武蔵大学社会学部メディア社会学科3年松本ゼミは5月17日、社会起業に関するトークイベントを開いた。筆者が所属する松本ゼミの3年生には「就職活動が始まる2016年3月末までに、ソーシャル・ビジネスでの起業を考えたビジネスプランを作成し、もし成功する可能性があれば就活をせずに有志の学生で起業を目指す」という課題が課せられている。この課題を果たすには、「就職」だけでなく「起業」について勉強する必要がある。このトークイベントは、そのための勉強会の第一弾として開催した。(学生による被災地支援のための市民メディアプロジェクト支局=佐々木 葵衣・武蔵大学社会学部メディア社会学科3年)

トークイベントに登壇した、

トークイベントに登壇した、MK&Associates代表の河瀬さん(写真奥)とグローバル人材開発顧問の浜地さん

トークイベントのゲストには、MK&Associates代表の河瀬誠さん、そして国際ビジネスコンサルタントでグローバル人材開発顧問の浜地道雄さんを迎えた。トークイベントの前半には、ゲストに現在の日本、そして日本の未来、またこれからの若者に求められることなど、海外と比較しながらプレゼンをしてもらった。

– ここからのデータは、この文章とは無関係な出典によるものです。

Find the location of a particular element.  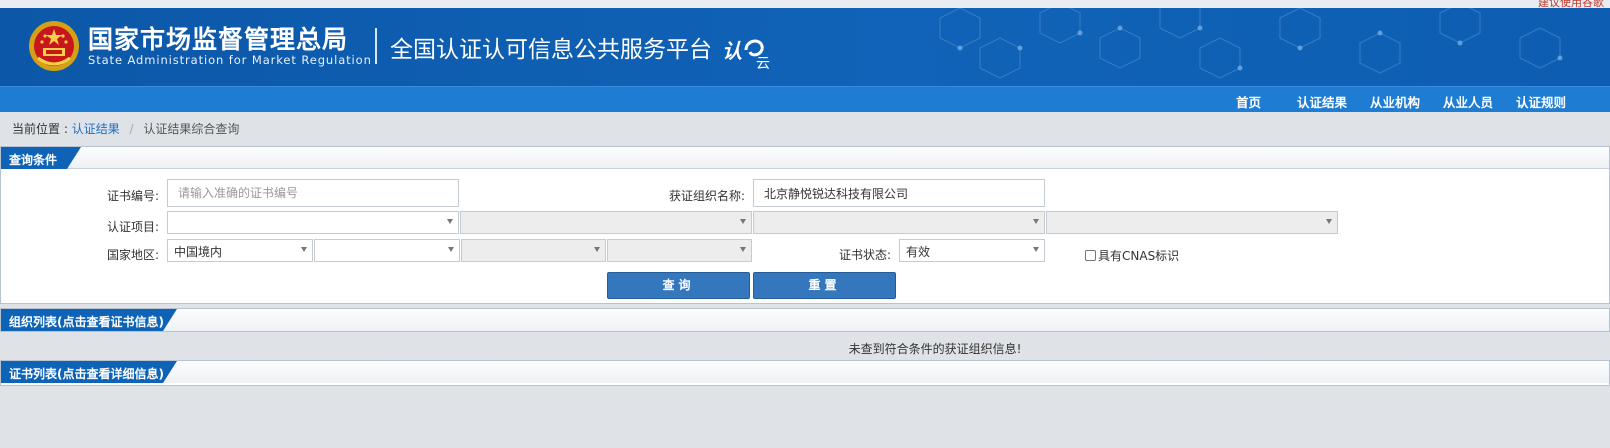

svg-text: 认 is located at coordinates (732, 51).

後半では、司会をした松本ゼミ3年、西浩平と筆者、そして観客も交え、自由にトークディスカッションを行った。

司会からは、後半のディスカッションで「日本の若者の中間層はこれからの企業社会でどのような生き方が可能か」というテーマを提案した。そのテーマでは、これからも果たして企業社会は続くのかという議論から始まった。

これからは物の機械化などにより仕事がなくなっていき、就職率は20%程度になるという。ただ、昔そうであったように20%の生産力でも十分生きていくことができる。そんな話を皮切りに、語学・ネットワークづくり・自分の魅力度など様々な話が展開された。

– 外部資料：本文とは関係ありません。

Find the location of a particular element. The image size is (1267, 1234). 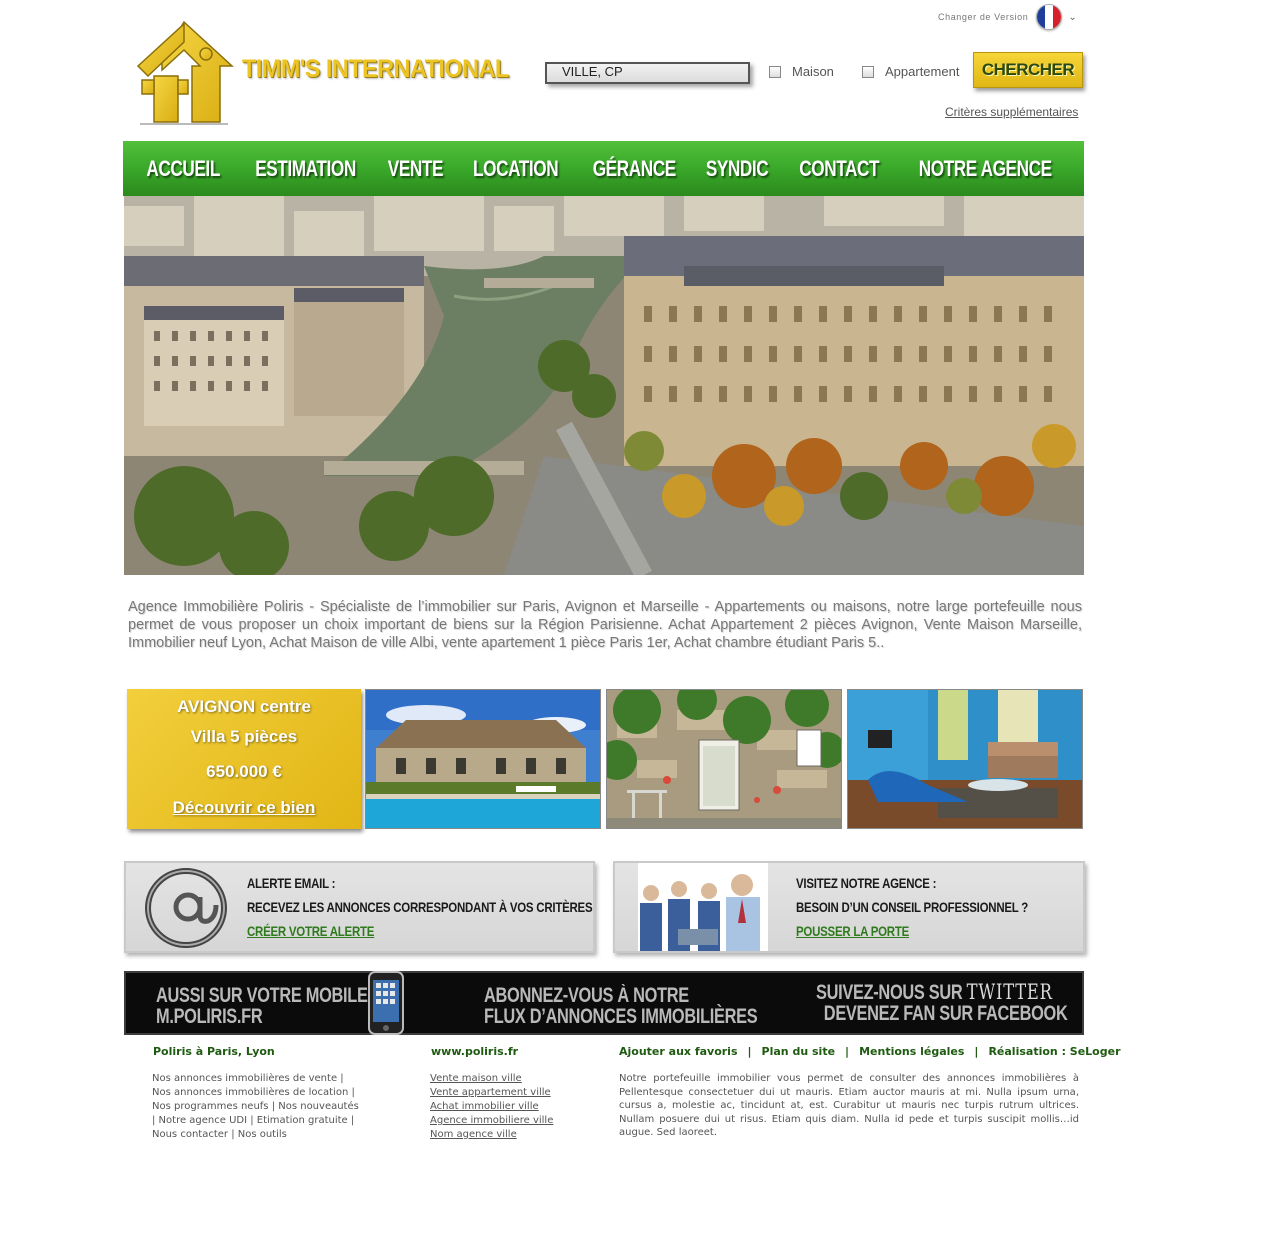

listing-photo-stone-house is located at coordinates (724, 759).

これからは今現在、存在しない職業が増えていく一方で職業の全体量は減っていく。高齢者の増加がどう影響するか、また職に就かない人へ、どう分配されるかは見えないと河瀬さんは話した。その中で起業を目指したり最先端で働くことを考えるのならば、日本訛りでもいいので「伝わる」英語を身に付けることだと言う。

特に起業において大切なことは、自分が魅力的な人間となりネットワークをつくること。

今回の議論で筆者が一番大切に思ったことは、十分に予測し得ない、変わりゆく未来を上手く生きる方法は、「アンテナを張って物事の変化に敏感になり対応していく」ということだ。

未来は想像し難いもので、この議論も筆者たちが想定していたものとは異なったものとなったが、非常に勉強になり会場の学生も刺激を受けたことと思う。

会場ではもっといろんな大学、異なった経験をしている学生が集まって話し合えたら良かったと思うが、これから月一回を目標に開かれるこのトークイベントの中で規模を拡大させていき、充実した勉強をしていきたい。